The rising sun saw us once more on the road; but for what place I was still ignorant. Before we started Corporal Pugacheff released my hand, but pointed significantly to his pistols.
On this day, as we proceeded eastward, there rose in the distance on our right the mountain of the Tents, the highest in the Crimea (the Tchatir Dagh, a mass of red marble), so named from its resemblance to the dwellings of the Nogai Tartars. Five thousand feet it towered above the Euxine, with its summit crimsoned in the morning sun.
Through a defile, named Demir-Kapon (or the Iron Gate), we entered the valley of the Angar, a tributary of the Salghir (which flows into the Putrid Sea); and here, from the slopes of the mountain, the scenes we saw were full of rural loveliness—picturesque Tartar villages, laden orchards and blushing vineyards, and flocks and herds without end; everywhere softness blending with sublimity. I noted every foot of the way well, as I had but one thought—escape.
I remember that near the Tartar town of Sivritash, which lies twenty miles north-east of Sebastopol, we passed a body of Russian recruits for various regiments, all hastening to get into the latter place before the Allies could invest it.

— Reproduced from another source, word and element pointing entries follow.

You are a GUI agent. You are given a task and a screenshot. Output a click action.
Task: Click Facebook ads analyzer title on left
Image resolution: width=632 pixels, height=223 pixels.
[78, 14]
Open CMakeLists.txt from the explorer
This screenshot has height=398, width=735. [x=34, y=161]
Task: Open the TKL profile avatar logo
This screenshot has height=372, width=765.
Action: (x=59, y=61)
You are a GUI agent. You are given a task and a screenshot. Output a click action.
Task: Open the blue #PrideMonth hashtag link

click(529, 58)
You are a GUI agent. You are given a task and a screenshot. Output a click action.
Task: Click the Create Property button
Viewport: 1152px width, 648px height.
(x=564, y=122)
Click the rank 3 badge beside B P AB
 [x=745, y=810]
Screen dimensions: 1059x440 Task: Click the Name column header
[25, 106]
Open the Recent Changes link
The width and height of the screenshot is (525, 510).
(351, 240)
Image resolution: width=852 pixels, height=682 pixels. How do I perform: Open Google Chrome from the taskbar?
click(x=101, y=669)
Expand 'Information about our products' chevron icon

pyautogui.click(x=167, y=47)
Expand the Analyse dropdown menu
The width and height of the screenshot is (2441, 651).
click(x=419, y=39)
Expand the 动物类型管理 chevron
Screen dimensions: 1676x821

These recruits were escorted by a squadron of the hussars of the Princess Maria Paulowna (sister of the Emperor). They were certainly gorgeously-equipped and accoutred troopers, mounted on fine Arab horses; but my admiration for them was not increased by a blow which one of them dealt me, in mere wantonness, with the flat of his sabre, as I trudged past wearily and afoot: but this insult honest Pugacheff resented by laying his lance heavily across the shoulders of the hussar.
Many questions were asked of him by the officers of these troops, who altogether mustered about five thousand men; and from the frequency with which the name Kourouk occurred in his replies, as well as the direction in which we were travelling, I surmised that we were proceeding to the fortress at that place.
In this conjecture I was right, for on the evening of the third day after my capture, I found myself a prisoner in the secluded Russian fort or outpost of Kourouk, which lies on the northern slope of the mountain of Karaba Yaila, and is distant exactly seventy miles, as a bird flies, from Sebastopol.
No parole was offered me; I was without money, and my name and rank were alike unknown; I was clad only in the tatters of my own regimental finery; and I felt a deep gloom steal over me, when the little wicket gate in the massive wooden and iron barriers of the fortress was closed behind me. And now, cast utterly among strangers, I parted with regret even from the snub-nosed Corporal Pugacheff, who had been my guide thus far, and from his red-eyed poodle, Olga, too.
I was the only prisoner of war in the fortress of Kourouk.